Source records:
-- Opening Marker --
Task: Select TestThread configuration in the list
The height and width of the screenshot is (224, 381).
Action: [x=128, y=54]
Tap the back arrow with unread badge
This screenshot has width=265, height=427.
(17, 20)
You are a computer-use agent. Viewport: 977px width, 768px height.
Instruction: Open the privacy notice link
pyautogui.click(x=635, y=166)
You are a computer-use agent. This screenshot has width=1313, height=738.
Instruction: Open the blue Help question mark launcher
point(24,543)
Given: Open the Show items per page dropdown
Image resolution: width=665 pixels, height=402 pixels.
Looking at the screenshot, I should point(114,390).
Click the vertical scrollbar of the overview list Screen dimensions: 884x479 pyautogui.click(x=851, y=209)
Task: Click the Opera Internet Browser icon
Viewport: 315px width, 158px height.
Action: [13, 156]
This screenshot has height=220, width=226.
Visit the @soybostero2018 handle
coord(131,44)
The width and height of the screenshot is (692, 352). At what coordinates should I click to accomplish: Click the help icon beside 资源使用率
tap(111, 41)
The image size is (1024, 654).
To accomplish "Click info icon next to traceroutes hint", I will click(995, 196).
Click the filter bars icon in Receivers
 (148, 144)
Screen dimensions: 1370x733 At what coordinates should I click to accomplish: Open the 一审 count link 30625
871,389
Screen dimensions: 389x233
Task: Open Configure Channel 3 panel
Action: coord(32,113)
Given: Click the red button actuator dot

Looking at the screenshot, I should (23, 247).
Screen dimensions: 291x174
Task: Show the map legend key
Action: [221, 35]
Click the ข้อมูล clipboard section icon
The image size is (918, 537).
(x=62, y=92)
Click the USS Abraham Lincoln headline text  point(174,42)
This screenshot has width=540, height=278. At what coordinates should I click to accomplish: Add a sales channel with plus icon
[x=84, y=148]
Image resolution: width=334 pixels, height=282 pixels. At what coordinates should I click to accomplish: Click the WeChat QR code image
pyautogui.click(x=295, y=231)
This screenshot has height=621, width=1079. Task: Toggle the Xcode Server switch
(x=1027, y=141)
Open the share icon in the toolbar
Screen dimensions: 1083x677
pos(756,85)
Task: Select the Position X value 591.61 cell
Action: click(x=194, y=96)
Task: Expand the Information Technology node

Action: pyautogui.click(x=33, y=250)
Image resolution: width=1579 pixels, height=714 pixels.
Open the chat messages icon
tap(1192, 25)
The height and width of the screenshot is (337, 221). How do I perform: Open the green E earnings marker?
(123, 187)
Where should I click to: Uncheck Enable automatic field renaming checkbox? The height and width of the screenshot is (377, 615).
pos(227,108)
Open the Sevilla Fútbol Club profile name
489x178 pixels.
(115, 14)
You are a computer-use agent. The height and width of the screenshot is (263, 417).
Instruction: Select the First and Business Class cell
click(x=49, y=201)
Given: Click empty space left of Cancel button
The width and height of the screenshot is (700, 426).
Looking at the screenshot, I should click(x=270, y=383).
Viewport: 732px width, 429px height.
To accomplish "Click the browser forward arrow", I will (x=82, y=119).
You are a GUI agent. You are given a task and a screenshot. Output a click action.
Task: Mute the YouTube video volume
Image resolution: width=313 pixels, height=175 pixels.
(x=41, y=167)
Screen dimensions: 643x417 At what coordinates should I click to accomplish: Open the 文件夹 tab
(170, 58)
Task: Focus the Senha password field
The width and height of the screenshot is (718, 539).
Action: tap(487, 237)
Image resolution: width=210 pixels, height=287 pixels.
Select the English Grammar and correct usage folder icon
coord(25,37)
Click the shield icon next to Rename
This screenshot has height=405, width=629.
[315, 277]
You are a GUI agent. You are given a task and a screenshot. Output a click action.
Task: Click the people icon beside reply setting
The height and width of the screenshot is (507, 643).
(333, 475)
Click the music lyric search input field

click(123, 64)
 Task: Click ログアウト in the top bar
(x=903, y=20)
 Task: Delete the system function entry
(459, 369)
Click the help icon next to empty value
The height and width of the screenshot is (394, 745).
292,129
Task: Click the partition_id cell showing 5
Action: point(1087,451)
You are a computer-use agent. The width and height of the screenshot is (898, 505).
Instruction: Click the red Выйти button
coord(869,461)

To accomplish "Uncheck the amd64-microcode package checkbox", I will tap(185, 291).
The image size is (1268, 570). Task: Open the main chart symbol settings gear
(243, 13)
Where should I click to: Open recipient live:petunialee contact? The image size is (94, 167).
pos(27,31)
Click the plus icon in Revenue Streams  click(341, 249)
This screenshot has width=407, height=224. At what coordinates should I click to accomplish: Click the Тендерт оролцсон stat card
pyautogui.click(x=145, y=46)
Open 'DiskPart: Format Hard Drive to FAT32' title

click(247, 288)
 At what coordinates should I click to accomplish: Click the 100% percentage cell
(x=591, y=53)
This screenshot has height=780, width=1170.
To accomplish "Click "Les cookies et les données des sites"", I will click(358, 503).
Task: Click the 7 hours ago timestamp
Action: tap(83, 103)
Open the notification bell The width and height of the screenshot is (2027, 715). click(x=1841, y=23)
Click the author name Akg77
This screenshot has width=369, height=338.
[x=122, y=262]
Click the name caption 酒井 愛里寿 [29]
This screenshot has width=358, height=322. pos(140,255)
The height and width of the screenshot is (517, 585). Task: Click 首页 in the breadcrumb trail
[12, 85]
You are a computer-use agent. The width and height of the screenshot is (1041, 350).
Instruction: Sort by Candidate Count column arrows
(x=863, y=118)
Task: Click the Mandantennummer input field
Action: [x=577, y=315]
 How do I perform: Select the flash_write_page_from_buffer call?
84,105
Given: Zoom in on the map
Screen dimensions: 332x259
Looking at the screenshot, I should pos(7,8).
-- Closing Marker --
* **Work to complete**: Copy out the entries. Change nothing.

* **Exercise answer**:
Task: Select TestThread configuration in the list
The height and width of the screenshot is (224, 381).
Action: [x=128, y=54]
Tap the back arrow with unread badge
This screenshot has width=265, height=427.
(17, 20)
You are a computer-use agent. Viewport: 977px width, 768px height.
Instruction: Open the privacy notice link
pyautogui.click(x=635, y=166)
You are a computer-use agent. This screenshot has width=1313, height=738.
Instruction: Open the blue Help question mark launcher
point(24,543)
Given: Open the Show items per page dropdown
Image resolution: width=665 pixels, height=402 pixels.
Looking at the screenshot, I should point(114,390).
Click the vertical scrollbar of the overview list Screen dimensions: 884x479 pyautogui.click(x=851, y=209)
Task: Click the Opera Internet Browser icon
Viewport: 315px width, 158px height.
Action: [13, 156]
This screenshot has height=220, width=226.
Visit the @soybostero2018 handle
coord(131,44)
The width and height of the screenshot is (692, 352). At what coordinates should I click to accomplish: Click the help icon beside 资源使用率
tap(111, 41)
The image size is (1024, 654).
To accomplish "Click info icon next to traceroutes hint", I will click(995, 196).
Click the filter bars icon in Receivers
 (148, 144)
Screen dimensions: 1370x733 At what coordinates should I click to accomplish: Open the 一审 count link 30625
871,389
Screen dimensions: 389x233
Task: Open Configure Channel 3 panel
Action: coord(32,113)
Given: Click the red button actuator dot

Looking at the screenshot, I should (23, 247).
Screen dimensions: 291x174
Task: Show the map legend key
Action: [221, 35]
Click the ข้อมูล clipboard section icon
The image size is (918, 537).
(x=62, y=92)
Click the USS Abraham Lincoln headline text  point(174,42)
This screenshot has width=540, height=278. At what coordinates should I click to accomplish: Add a sales channel with plus icon
[x=84, y=148]
Image resolution: width=334 pixels, height=282 pixels. At what coordinates should I click to accomplish: Click the WeChat QR code image
pyautogui.click(x=295, y=231)
This screenshot has height=621, width=1079. Task: Toggle the Xcode Server switch
(x=1027, y=141)
Open the share icon in the toolbar
Screen dimensions: 1083x677
pos(756,85)
Task: Select the Position X value 591.61 cell
Action: click(x=194, y=96)
Task: Expand the Information Technology node

Action: pyautogui.click(x=33, y=250)
Image resolution: width=1579 pixels, height=714 pixels.
Open the chat messages icon
tap(1192, 25)
The height and width of the screenshot is (337, 221). How do I perform: Open the green E earnings marker?
(123, 187)
Where should I click to: Uncheck Enable automatic field renaming checkbox? The height and width of the screenshot is (377, 615).
pos(227,108)
Open the Sevilla Fútbol Club profile name
489x178 pixels.
(115, 14)
You are a computer-use agent. The height and width of the screenshot is (263, 417).
Instruction: Select the First and Business Class cell
click(x=49, y=201)
Given: Click empty space left of Cancel button
The width and height of the screenshot is (700, 426).
Looking at the screenshot, I should click(x=270, y=383).
Viewport: 732px width, 429px height.
To accomplish "Click the browser forward arrow", I will (x=82, y=119).
You are a GUI agent. You are given a task and a screenshot. Output a click action.
Task: Mute the YouTube video volume
Image resolution: width=313 pixels, height=175 pixels.
(x=41, y=167)
Screen dimensions: 643x417 At what coordinates should I click to accomplish: Open the 文件夹 tab
(170, 58)
Task: Focus the Senha password field
The width and height of the screenshot is (718, 539).
Action: tap(487, 237)
Image resolution: width=210 pixels, height=287 pixels.
Select the English Grammar and correct usage folder icon
coord(25,37)
Click the shield icon next to Rename
This screenshot has height=405, width=629.
[315, 277]
You are a GUI agent. You are given a task and a screenshot. Output a click action.
Task: Click the people icon beside reply setting
The height and width of the screenshot is (507, 643).
(333, 475)
Click the music lyric search input field

click(123, 64)
 Task: Click ログアウト in the top bar
(x=903, y=20)
 Task: Delete the system function entry
(459, 369)
Click the help icon next to empty value
The height and width of the screenshot is (394, 745).
292,129
Task: Click the partition_id cell showing 5
Action: point(1087,451)
You are a computer-use agent. The width and height of the screenshot is (898, 505).
Instruction: Click the red Выйти button
coord(869,461)

To accomplish "Uncheck the amd64-microcode package checkbox", I will tap(185, 291).
The image size is (1268, 570). Task: Open the main chart symbol settings gear
(243, 13)
Where should I click to: Open recipient live:petunialee contact? The image size is (94, 167).
pos(27,31)
Click the plus icon in Revenue Streams  click(341, 249)
This screenshot has width=407, height=224. At what coordinates should I click to accomplish: Click the Тендерт оролцсон stat card
pyautogui.click(x=145, y=46)
Open 'DiskPart: Format Hard Drive to FAT32' title

click(247, 288)
 At what coordinates should I click to accomplish: Click the 100% percentage cell
(x=591, y=53)
This screenshot has height=780, width=1170.
To accomplish "Click "Les cookies et les données des sites"", I will click(358, 503).
Task: Click the 7 hours ago timestamp
Action: tap(83, 103)
Open the notification bell The width and height of the screenshot is (2027, 715). click(x=1841, y=23)
Click the author name Akg77
This screenshot has width=369, height=338.
[x=122, y=262]
Click the name caption 酒井 愛里寿 [29]
This screenshot has width=358, height=322. pos(140,255)
The height and width of the screenshot is (517, 585). Task: Click 首页 in the breadcrumb trail
[12, 85]
You are a computer-use agent. The width and height of the screenshot is (1041, 350).
Instruction: Sort by Candidate Count column arrows
(x=863, y=118)
Task: Click the Mandantennummer input field
Action: [x=577, y=315]
 How do I perform: Select the flash_write_page_from_buffer call?
84,105
Given: Zoom in on the map
Screen dimensions: 332x259
Looking at the screenshot, I should pos(7,8).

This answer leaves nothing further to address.